O, hayat kalitesini ortalarda bir yerlerde tutabilmek için canhıraş çalışır,
saygı görebilmek için çokça fedakarlıklar yapabilir. Buna karşılık gerçek bir
orta sınıf, manevra alanına sahiptir. Yeteneklerinin piyasa içinde bir
karşılığı olduğunun farkındadır ve istediği zaman kariyer peşinde koşup,
istediği zaman aylak bir biçimde hayatını sürdürebilir. Bununla birlikte, kendi
yaşam formunu, hazlarını ve eksikliklerini bir felsefe olarak ortaya koyabilir.
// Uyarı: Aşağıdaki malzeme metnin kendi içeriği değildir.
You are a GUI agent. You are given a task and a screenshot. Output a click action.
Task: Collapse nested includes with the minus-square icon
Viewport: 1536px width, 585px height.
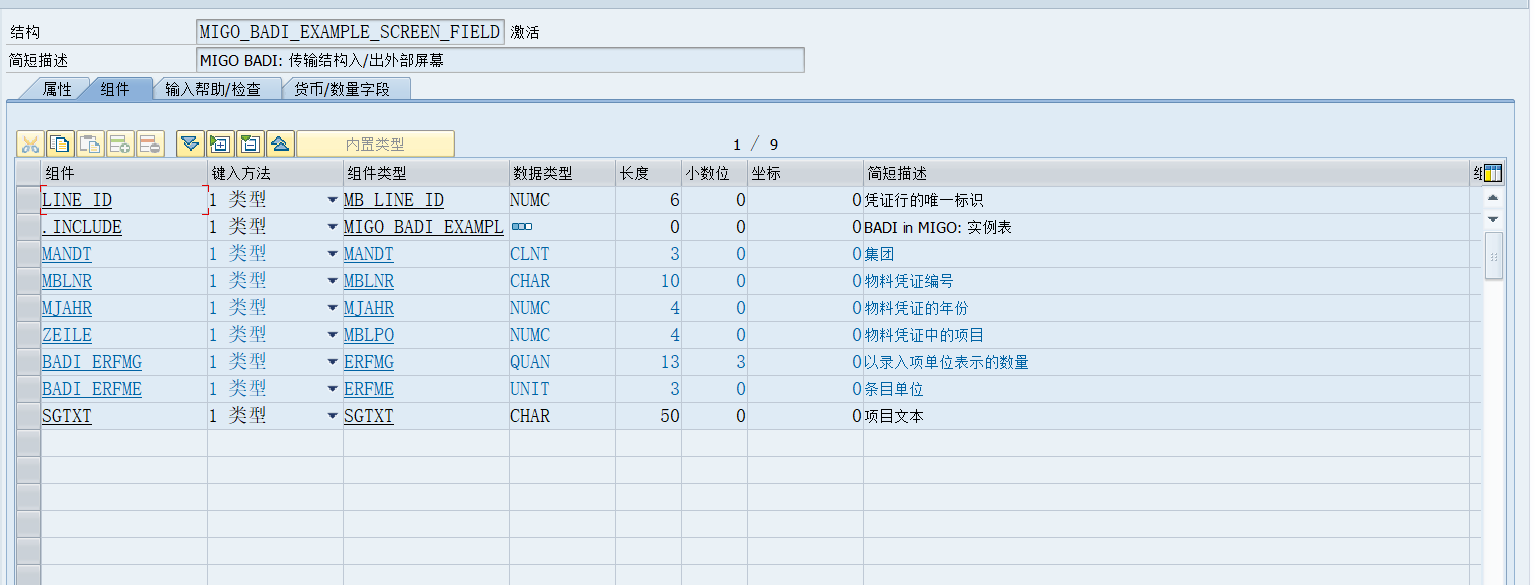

Tam bu noktada, Herman Hesse, benim anlatmaya
çalıştığım meseleyi bir paragrafta çok güzel ele almış. Diyor ki:
“İnsan,
kendini tümüyle manevi değerlere, tanrıya yaklaşma çabasına, ermişlik idealine
adama olanağına sahiptir. Bunun tersine, kendini tümüyle içgüdüsel yaşama,
duygularının isteklerine teslim edip çabasını anlık hazların kazanımına
yöneltme olanağıyla da donatılmıştır. Birinci yol ermişliğe, manevi şehitliğe,
tanrı uğruna kendini feda etmeye; ikinci yol ise zevkperestliğe, iç güdüler
uğruna canını vermeye, çürüyüp kokuşmalar uğruna kendini gözden çıkarmaya
götürür kişiyi. İşte orta sınıf insanı bu ikisi arasındaki ılıman iklimde
yaşamaya çalışır. Asla kendini gözden çıkarmaz, ne çilekeşliğe ne de
zevkperestliğe adar kendini, asla canını vermeye kalkmaz, asla yok olmayı
istemez. Tersine, onun ideali nefsinden el çekmek değil, ben’ini ayakta
tutmaktır, ne ermişlik ne de onun karşıtı uğrunda çaba harcar. Kayıtsız şartsız
taraf tutmak onun katlanamayacağı şeydir, tanrıya olduğu gibi zevkperestliğe de
kulluk etmek ister, erdemli olmaya çalışır, öte yandan, bu yeryüzünde biraz da
adam gibi rahat yaşamaya bakar. Kısacası, aşırı uçlar ortasında, şiddetli rüzgârlardan,
fırtınalardan korunmuş, sağlığına yararlı ılıman bir bölgeye yerleşmeye
uğraşır. Bunun üstesinden gelirse de, kayıtsız şartsızlığa ve aşırılığa yönelik
bir hayatın sağlayacağı yaşam ve duygu yoğunluğundan da el çekmek zorunda
kalır. Hayatı yoğun olarak yaşayabilmenin tek yolu, faturayı ben’e ödetmektir.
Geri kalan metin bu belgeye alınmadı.